Les attaques perpétrées par Boko Haram contre des écoles ont des effets dévastateurs sur les élèves et les enseignants

(Abuja) – Les attaques perpétrées par Boko Haram contre les écoles, les élèves et les enseignants dans le nord-est du Nigeria ont des effets dévastateurs sur l’éducation, a déclaré Human Rights Watch dans un rapport publié aujourd’hui. Le conflit a laissé presque un million d’enfants sans accès, ou presque, à l’école, tandis que les forces de sécurité nigérianes ont aussi contribué au problème en utilisant des écoles comme bases militaires, exposant encore plus les enfants aux attaques du groupe armé islamiste.

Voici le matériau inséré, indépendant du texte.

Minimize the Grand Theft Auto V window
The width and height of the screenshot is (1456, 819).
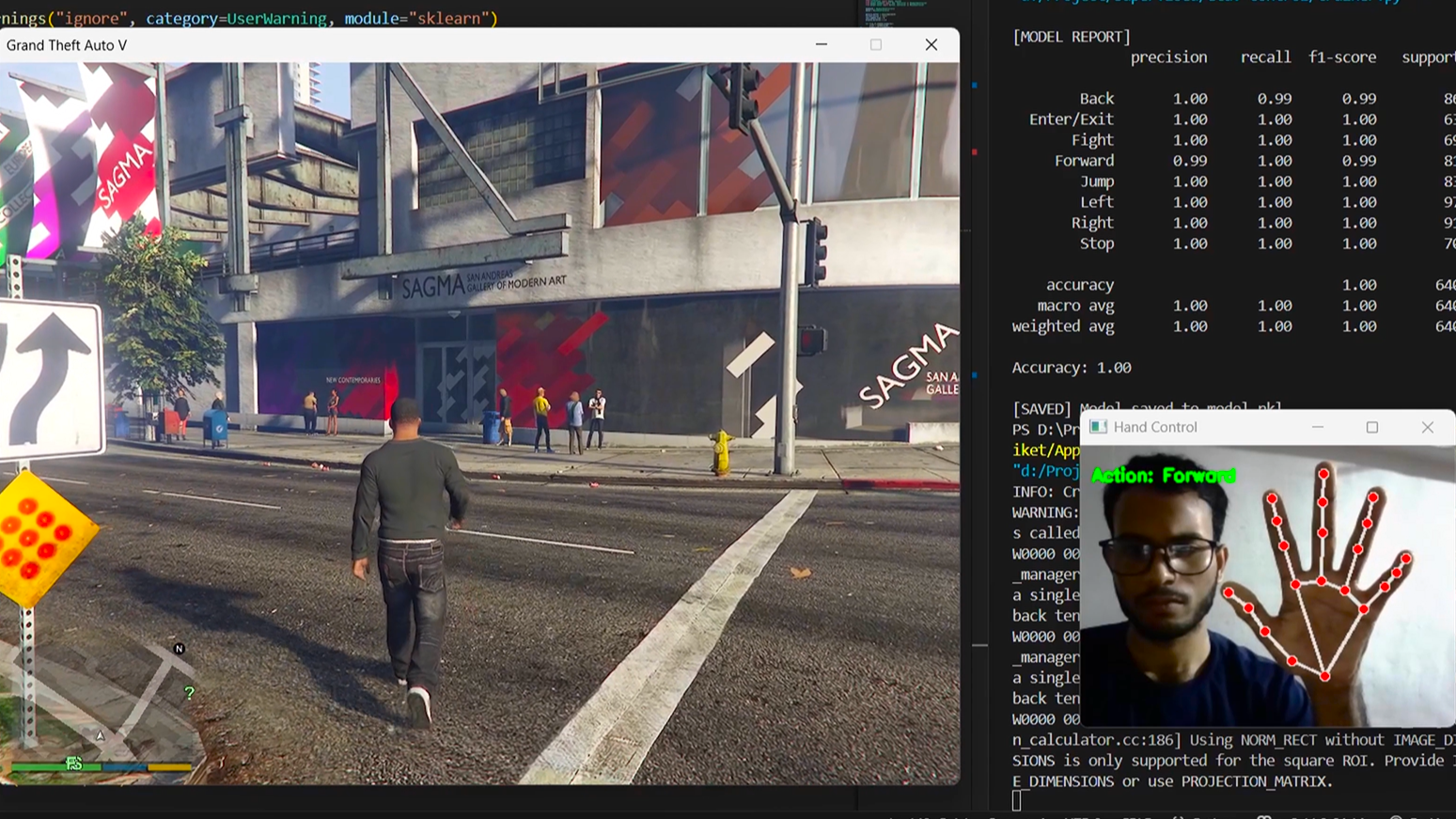click(822, 45)
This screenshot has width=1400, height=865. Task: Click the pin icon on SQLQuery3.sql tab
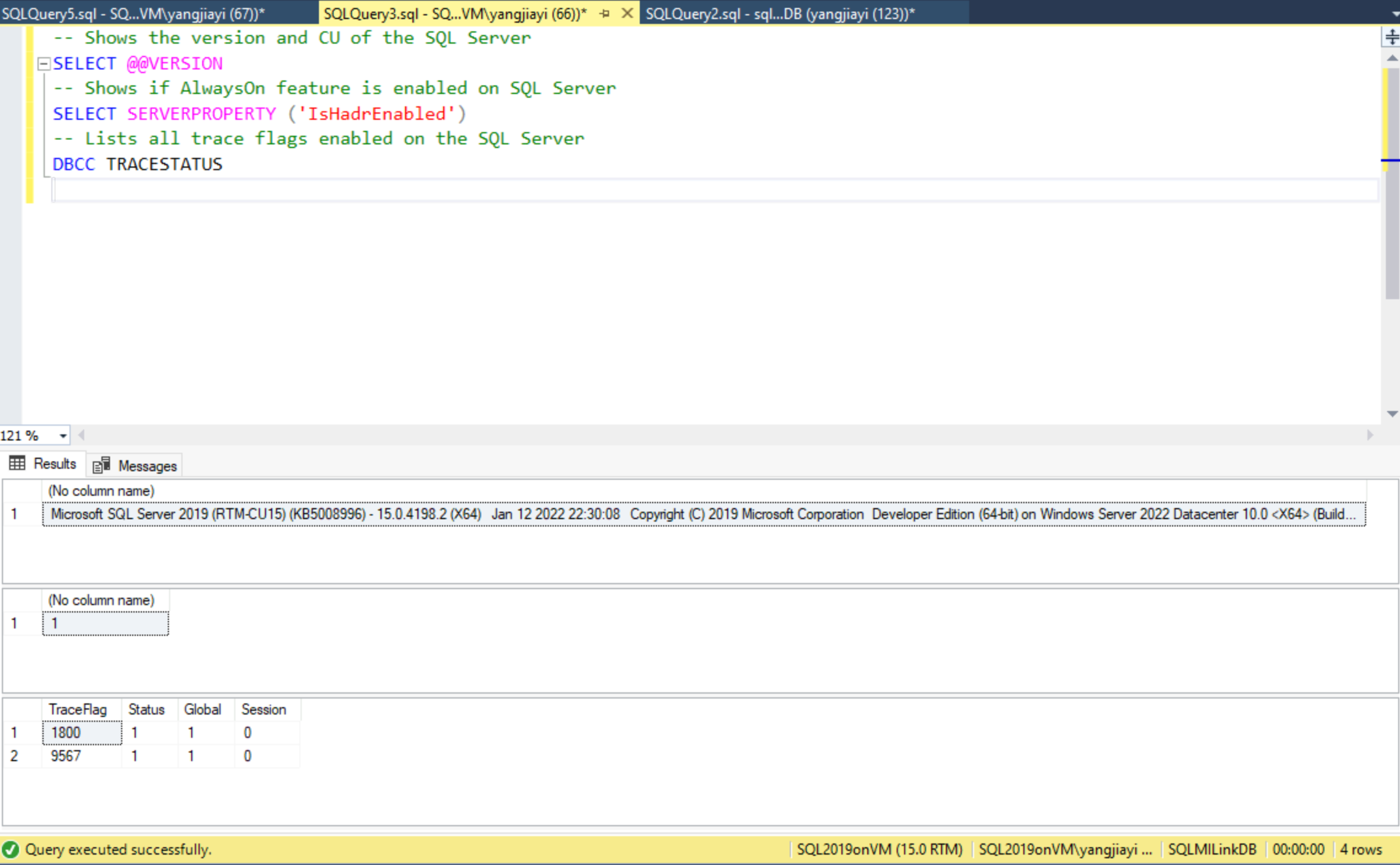click(606, 13)
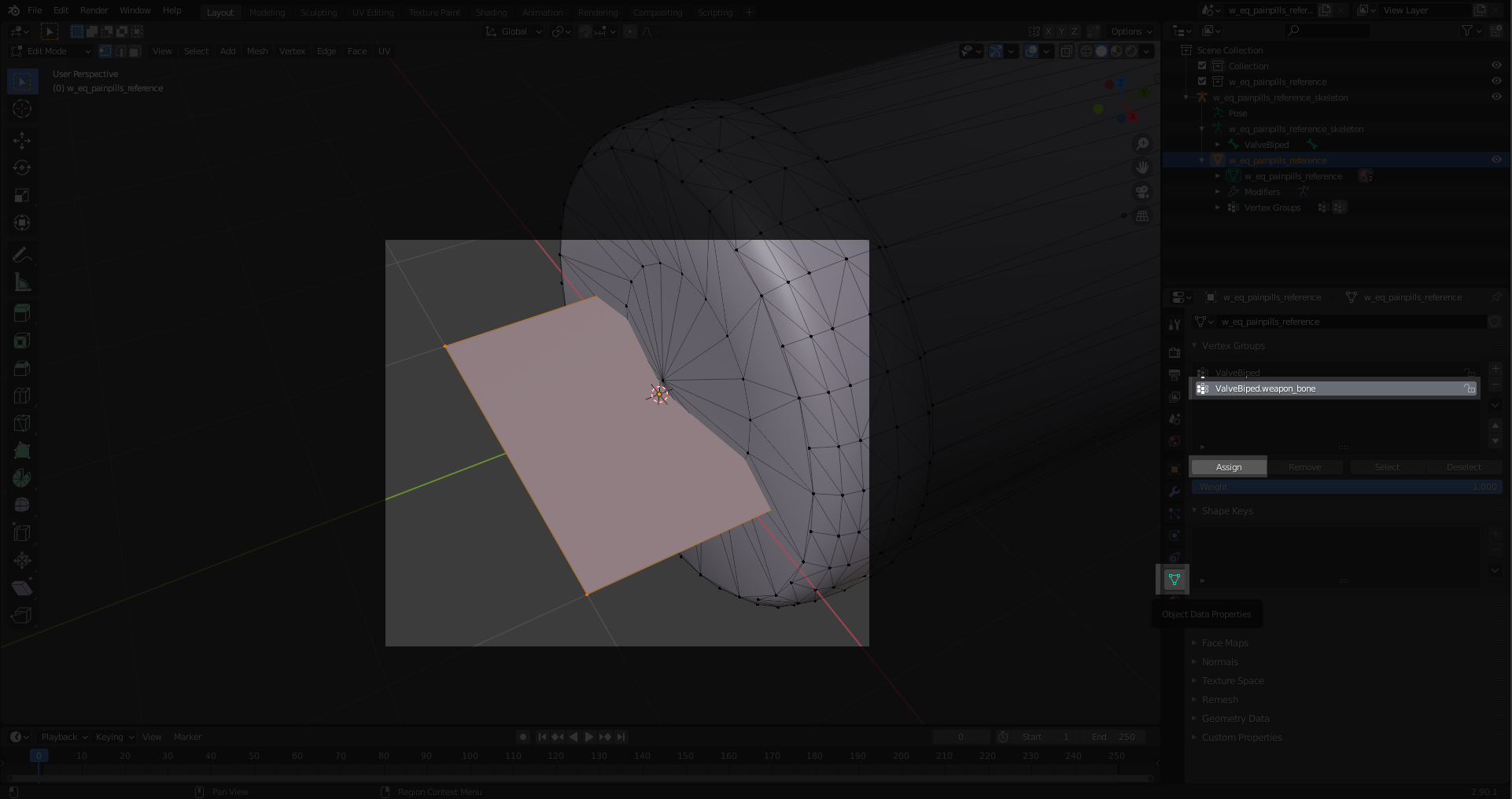
Task: Select the Rotate tool
Action: (x=22, y=168)
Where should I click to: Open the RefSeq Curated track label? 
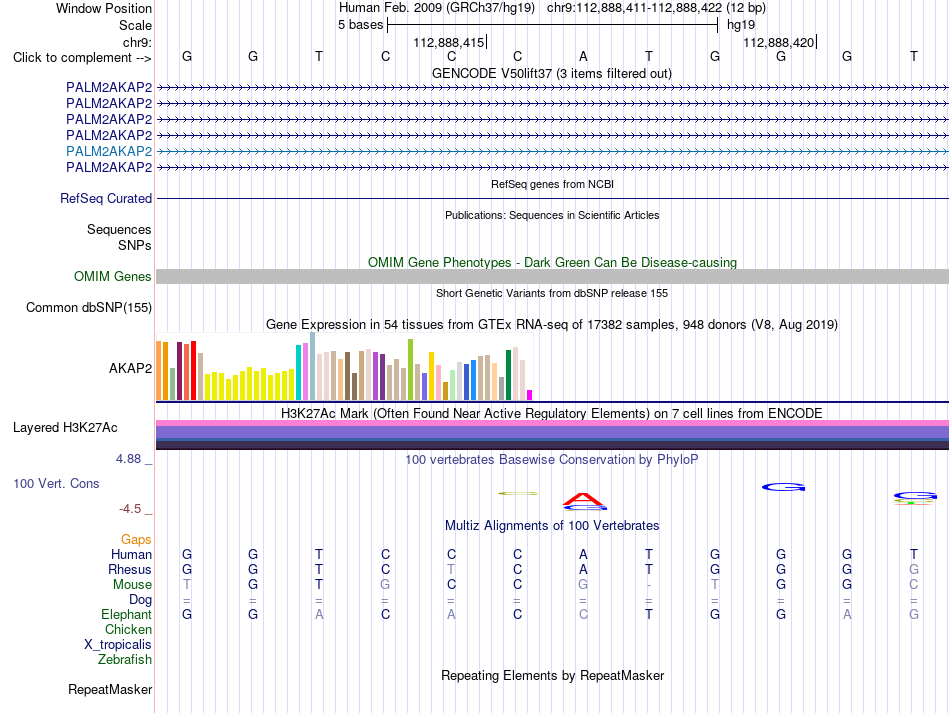tap(106, 199)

Le rapport de 86 pages, intitulé « "They Set the Classrooms on Fire": Attacks on Education in Northeast Nigeria » (« "Ils ont incendié les salles de classe" : Attaques perpétrées contre l’éducation dans le nord-est du Nigeria »), fait état de l’intensification des attaques de Boko Haram contre les écoles, les élèves et les enseignants depuis 2009 dans les États de Borno, Yobe et Kano. Entre 2009 et 2015, ces attaques ont détruit plus de 910 écoles et ont forcé la fermeture de 1 500 autres. Au moins 611 enseignants ont été délibérément tués et 19 000 autres ont été obligés de fuir. Le groupe a enlevé plus de 2 000 civils, dont de nombreuses femmes et jeunes filles et plusieurs groupes d’élèves.

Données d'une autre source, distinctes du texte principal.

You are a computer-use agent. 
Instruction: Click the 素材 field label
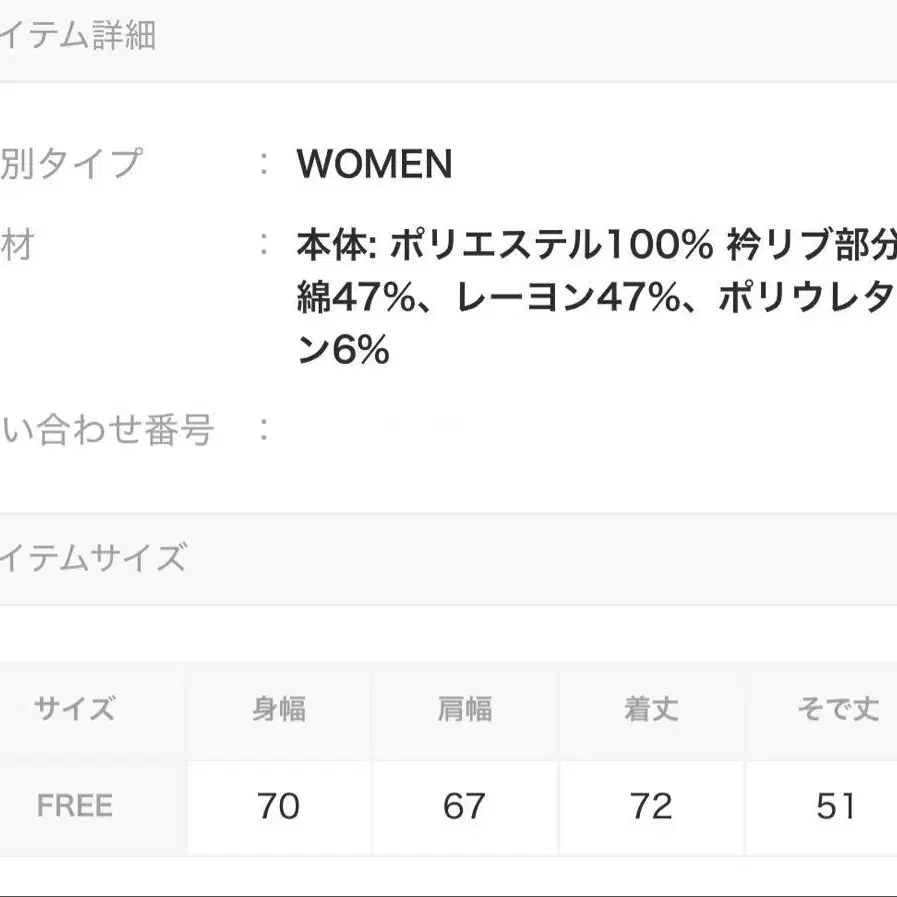click(17, 244)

« Dans sa violente croisade contre l’éducation influencée par les valeurs occidentales, Boko Haram prive une génération entière d’enfants du nord-est du Nigeria de leur droit à l’éducation », a affirmé Mausi Segun, chercheuse sur le Nigeria auprès de la division Afrique de Human Rights Watch. « Le gouvernement devrait fournir d’urgence des moyens de scolarisation adaptés à tous les enfants touchés par le conflit. »

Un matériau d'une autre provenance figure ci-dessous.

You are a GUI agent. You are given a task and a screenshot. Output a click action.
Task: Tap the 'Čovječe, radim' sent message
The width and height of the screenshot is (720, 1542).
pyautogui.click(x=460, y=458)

La tactique initiale de Boko Haram consistant en menaces et manœuvres d’intimidation destinées à nuire à ce que le groupe voit comme une éducation occidentale s’est endurcie au début de l’année 2012, a constaté Human Rights Watch. Les rebelles ont commencé à détruire, incendier et piller les établissements scolaires et leurs biens, revendiquant ces attaques comme réponse à celles des forces du gouvernement contre les écoles coraniques.




À la fin de 2012 et début 2013, tandis que les forces de sécurité nigérianes étendaient leurs opérations militaires contre Boko Haram, les rebelles sont devenus plus violents, visant délibérément et assassinant des enseignants, des administrateurs d’école et des fonctionnaires de l’éducation. Le groupe a aussi attaqué des élèves pour les empêcher d’aller à l’école et a enrôlé de force des étudiants dans les rangs de Boko Haram. Les guerriers ont enlevé des étudiantes pour en faire leurs « femmes », en réalité des esclaves sexuelles. Avec le renforcement de la sécurité, Boko Haram a changé de tactique en menant des attentats-suicides à la bombe dans des écoles et à d’autres endroits, tuant un nombre croissant d’enfants et de personnel scolaire.

Carte montrant l'emplacement des attaques meurtrières contre des écoles et des enlèvements perpétrés par Boko Haram dans le nord-est du Nigeria, juillet 2009 – février 2016.



L’attaque de Boko Haram contre le lycée de Chibok est devenue représentative de la tactique du groupe contre l’éducation. La nuit du 14 avril 2014, ils ont enlevé 276 filles dans leurs dortoirs, dont 219 sont toujours prisonnières deux ans plus tard. Selon des témoignages, la plupart ont été forcées à se convertir et à épouser leurs ravisseurs. Dans une vidéo diffusée en mai 2014, le chef de Boko Haram, Abubakar Shekau, a déclaré qu’ils continueraient à enlever des femmes et des jeunes filles pour « les remettre sur le droit chemin de l’Islam » et pour s’assurer qu’elles n’iront pas à l’école.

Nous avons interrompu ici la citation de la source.